The effect of a single market within the European Union was seen as positive by most EU citizens, while businesses' views rather mixed, surveys showed on Monday.
According to the Eurobarometer survey, EU citizens are, in general, satisfied with the possibilities that the single market offers.
The majority of citizens in every member country except Germany believe that increasing worker mobility can help better fight unemployment. Seventy-two percent of people feel it easier to travel in between member states, while 36 percent have contemplated living in another member state.
Concerning the effect of the single market on competition, 67 percent perceive it as positive. Seventy-three percent and 58 percent of EU citizens respectively also think the single market has improved range and quality of products.
However, the integration of financial markets seems lagging behind. The survey, conducted between February and March 2006 with around 25,000 respondents across the EU, showed that only a small minority had ever considered buying financial services like mortgages and insurances from other member states.
Despite EU citizens' enthusiasm about the single market, businesses are less optimistic, according to two separate surveys released on Monday.
One of the surveys showed that 35 percent of company executives in the ten new member states that joined the EU in 2004 consider that the single market has had a positive impact on their firm's activities, 27 percent say there was no impact and five percent perceive the impact as negative.

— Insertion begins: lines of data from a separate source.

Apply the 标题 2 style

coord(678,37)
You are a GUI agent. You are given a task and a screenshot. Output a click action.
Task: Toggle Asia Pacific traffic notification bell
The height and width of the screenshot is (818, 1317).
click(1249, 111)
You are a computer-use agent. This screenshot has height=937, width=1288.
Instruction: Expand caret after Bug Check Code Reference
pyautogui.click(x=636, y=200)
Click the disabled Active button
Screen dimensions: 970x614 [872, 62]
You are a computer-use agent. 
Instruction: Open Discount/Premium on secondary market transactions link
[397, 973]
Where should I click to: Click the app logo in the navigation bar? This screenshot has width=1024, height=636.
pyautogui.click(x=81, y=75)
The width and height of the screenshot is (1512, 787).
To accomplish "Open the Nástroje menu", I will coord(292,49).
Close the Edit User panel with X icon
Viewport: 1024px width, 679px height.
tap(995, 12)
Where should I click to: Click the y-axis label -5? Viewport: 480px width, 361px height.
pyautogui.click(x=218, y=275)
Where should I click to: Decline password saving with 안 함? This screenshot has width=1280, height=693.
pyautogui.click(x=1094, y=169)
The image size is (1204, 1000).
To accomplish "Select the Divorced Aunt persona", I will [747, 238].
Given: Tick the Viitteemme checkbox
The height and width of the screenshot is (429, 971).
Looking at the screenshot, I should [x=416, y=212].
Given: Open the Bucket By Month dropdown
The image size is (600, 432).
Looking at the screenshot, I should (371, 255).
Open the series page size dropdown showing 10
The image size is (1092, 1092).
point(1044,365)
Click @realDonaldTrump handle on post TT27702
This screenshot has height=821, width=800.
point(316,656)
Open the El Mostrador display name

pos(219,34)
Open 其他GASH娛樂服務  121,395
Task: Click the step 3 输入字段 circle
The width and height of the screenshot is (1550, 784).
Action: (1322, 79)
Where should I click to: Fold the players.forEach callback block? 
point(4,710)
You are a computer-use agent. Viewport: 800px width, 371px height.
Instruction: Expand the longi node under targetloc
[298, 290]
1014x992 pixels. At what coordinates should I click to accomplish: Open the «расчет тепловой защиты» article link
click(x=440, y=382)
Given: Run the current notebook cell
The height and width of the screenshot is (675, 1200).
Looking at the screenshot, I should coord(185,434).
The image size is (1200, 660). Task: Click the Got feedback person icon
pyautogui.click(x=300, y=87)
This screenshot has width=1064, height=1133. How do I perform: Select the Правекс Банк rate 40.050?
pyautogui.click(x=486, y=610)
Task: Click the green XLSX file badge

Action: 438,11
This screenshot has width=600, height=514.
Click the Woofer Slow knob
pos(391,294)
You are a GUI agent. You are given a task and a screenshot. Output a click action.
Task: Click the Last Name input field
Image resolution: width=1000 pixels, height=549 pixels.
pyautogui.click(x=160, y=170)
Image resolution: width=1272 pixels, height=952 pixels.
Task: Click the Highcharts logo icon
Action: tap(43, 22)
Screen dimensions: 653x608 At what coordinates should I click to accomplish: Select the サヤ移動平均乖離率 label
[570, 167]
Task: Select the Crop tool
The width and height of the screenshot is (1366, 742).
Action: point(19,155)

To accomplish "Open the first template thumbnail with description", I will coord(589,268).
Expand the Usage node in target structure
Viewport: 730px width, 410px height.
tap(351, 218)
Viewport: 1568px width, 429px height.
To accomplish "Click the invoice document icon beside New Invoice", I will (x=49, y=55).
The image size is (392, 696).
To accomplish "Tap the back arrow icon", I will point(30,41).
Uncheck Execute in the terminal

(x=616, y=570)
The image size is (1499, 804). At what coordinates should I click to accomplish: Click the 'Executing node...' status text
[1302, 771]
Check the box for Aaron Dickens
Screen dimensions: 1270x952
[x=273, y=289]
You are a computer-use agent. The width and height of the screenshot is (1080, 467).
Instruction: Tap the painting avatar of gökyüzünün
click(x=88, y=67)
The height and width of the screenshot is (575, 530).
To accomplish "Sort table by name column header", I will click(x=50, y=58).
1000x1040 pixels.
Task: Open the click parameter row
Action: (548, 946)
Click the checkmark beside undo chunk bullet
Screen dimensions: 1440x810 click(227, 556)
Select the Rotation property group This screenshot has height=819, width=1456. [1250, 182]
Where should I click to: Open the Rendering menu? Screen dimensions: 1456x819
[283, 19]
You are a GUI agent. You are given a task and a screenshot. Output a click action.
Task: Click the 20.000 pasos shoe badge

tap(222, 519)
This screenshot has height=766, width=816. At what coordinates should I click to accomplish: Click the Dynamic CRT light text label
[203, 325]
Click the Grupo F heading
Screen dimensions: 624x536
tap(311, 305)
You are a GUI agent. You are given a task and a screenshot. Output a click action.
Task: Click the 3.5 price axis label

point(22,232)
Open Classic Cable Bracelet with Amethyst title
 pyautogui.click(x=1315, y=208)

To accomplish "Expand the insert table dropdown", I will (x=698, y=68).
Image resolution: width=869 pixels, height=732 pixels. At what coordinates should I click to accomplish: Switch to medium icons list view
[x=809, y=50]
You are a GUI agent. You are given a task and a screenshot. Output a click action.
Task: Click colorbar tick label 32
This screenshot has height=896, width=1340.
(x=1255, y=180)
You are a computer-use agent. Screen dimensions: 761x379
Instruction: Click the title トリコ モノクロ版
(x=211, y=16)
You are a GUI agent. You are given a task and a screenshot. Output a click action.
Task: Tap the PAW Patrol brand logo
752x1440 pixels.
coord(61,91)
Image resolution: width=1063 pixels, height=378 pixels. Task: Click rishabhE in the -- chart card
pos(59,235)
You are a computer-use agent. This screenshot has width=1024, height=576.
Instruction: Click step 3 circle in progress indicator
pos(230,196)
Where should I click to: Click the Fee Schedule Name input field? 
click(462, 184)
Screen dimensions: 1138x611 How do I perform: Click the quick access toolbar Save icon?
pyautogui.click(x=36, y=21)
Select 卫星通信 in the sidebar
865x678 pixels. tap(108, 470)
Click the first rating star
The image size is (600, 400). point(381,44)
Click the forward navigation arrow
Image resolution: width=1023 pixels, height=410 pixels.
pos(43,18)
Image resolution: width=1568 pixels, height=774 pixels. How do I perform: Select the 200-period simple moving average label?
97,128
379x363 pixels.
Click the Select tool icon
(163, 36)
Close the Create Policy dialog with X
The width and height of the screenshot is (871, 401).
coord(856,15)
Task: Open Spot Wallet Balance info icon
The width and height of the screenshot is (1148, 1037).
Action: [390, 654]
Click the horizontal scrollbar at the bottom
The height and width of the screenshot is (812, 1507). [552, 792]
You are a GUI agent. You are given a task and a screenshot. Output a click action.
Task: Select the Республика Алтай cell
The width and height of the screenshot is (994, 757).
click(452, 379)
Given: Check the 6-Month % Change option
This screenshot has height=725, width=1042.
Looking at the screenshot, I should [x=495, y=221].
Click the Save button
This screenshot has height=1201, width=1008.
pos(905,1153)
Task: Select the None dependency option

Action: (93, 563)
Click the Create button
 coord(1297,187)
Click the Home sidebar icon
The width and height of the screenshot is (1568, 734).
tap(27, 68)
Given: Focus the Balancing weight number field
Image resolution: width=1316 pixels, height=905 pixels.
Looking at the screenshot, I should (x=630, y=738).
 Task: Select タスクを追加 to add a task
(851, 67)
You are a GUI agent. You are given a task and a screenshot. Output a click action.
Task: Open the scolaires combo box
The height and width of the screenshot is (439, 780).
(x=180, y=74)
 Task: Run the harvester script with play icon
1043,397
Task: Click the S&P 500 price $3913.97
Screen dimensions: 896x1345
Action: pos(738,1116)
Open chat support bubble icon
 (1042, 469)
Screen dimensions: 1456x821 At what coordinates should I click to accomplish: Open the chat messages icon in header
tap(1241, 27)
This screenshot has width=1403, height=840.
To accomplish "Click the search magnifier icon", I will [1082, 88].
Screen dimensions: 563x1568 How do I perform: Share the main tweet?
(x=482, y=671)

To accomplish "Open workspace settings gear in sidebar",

The picture is quite different from the 15 "old" EU members. According to another survey, 30 percent of respondents in the 15 states consider that the single market has had a positive effect and 7 percent a negative effect, while an average of 51 percent sees no influence.
A majority of firms in EU-15 state that the 2004 enlargement has had no impact on their companies' strategies regarding access to markets, productivity, costs of materials and wages, etc. In EU-10, the answers relating to positive experience outnumber those based on negative ones.
Nearly half of companies from both EU-15 and EU-10 think the single market has increased the level of competition within the EU, while 23 percent in EU-10 and 30 percent in EU-15 perceive that there is a rise of competition from non-EU firms.